This representation is quite different from the typical lithe, long-haired, light-skinned and delicate-featured depiction of the man Christians consider the son of God.

Israeli and British forensic anthropologists and computer programmers got together to create the face featured in the 1.2-million circulation magazine, which occasionally veers from its usual coverage of motors and tools to cover the merger of science and religion.

"What did Jesus look like?" the article asks. "An answer has emerged from an exciting new field of science: forensic anthropology."

Looking in on forensic anthropology

The same science has been used to create artists' depictions of dozens of famous faces, including the father of Alexander the Great and King Midas of Phrygia. This new conceptualization of Jesus is based in large part on the work of Richard Neave, a medical artist retired from the University of Manchester in England.

"Using archaeological and anatomical science rather than artistic interpretation makes this the most accurate likeness ever created," Jean Claude Gragard, producer of the BBC documentary "Son of God," told The London Times. Gragard used the same image last year in his series.

"It isn't the face of Jesus, because we're not working with the skull of Jesus, but it is the departure point for considering what Jesus would have looked like," he added.

How they started

Neave and a team of researchers started with an Israeli skull dating back to the 1st century. They then used computer programs, clay, simulated skin and their knowledge about the Jewish people of the time to determine the shape of the face, and color of eyes and skin.

They turned to the Bible to determine the length of his hair. In the New Testament, "would Paul (one of the apostles) have written, 'If a man has long hair, it is a disgrace to him' if Jesus Christ had had long hair?" the article speculates.

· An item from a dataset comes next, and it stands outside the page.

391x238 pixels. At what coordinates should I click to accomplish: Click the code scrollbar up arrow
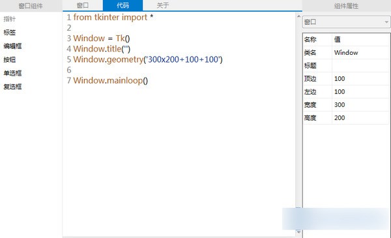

The magazine's editors admit that they cannot be certain of the accuracy of this facial representation.

'Hard to find a lot of evidence'

"There is no way that we are saying this is the skull of Jesus," Popular Mechanic's Mike Fillon told CNN. "Christians believe ... that Jesus' entire body was resurrected, so there would never be any bones or skull or DNA evidence of Jesus. Plus, his ministry was very, very short. So it would be hard to find a lot of evidence."

Instead the article focuses on describing the painstaking effort of imagining the face and how science and theology both played a part in the process.

Despite the concerns about accuracy, Alison Galloway, a professor of anthropology at the University of California in Santa Cruz, told Popular Mechanics that: "This is probably a lot closer to the truth than the work of many great masters."